Problem to solve: With the images removed, reproduce each entry below word for word.

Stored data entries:
**********

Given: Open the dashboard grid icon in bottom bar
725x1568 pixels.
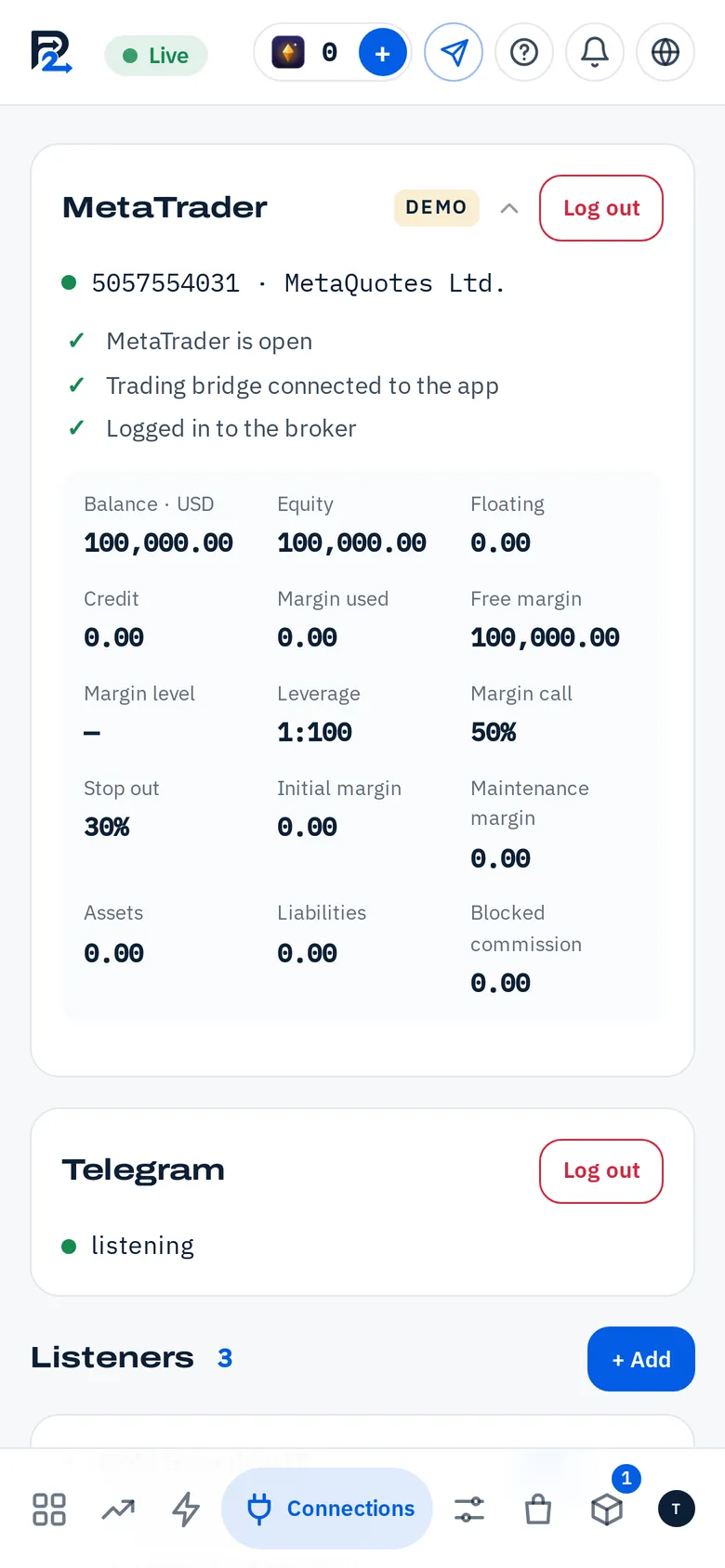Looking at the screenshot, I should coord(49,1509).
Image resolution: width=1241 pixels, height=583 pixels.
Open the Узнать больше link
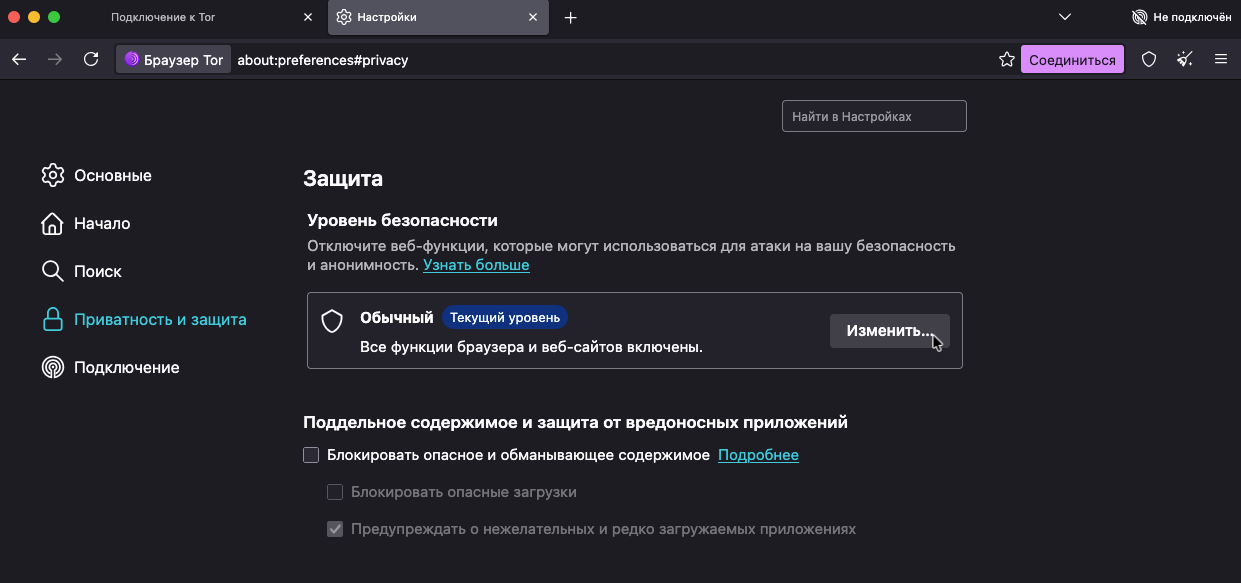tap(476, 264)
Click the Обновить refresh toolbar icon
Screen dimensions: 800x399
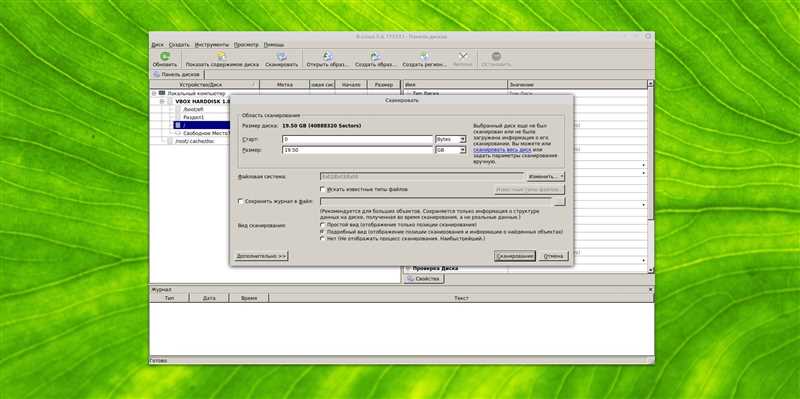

**********

Solved problem:
Given: Open the dashboard grid icon in bottom bar
725x1568 pixels.
Looking at the screenshot, I should coord(49,1509).
Image resolution: width=1241 pixels, height=583 pixels.
Open the Узнать больше link
tap(476, 264)
Click the Обновить refresh toolbar icon
Screen dimensions: 800x399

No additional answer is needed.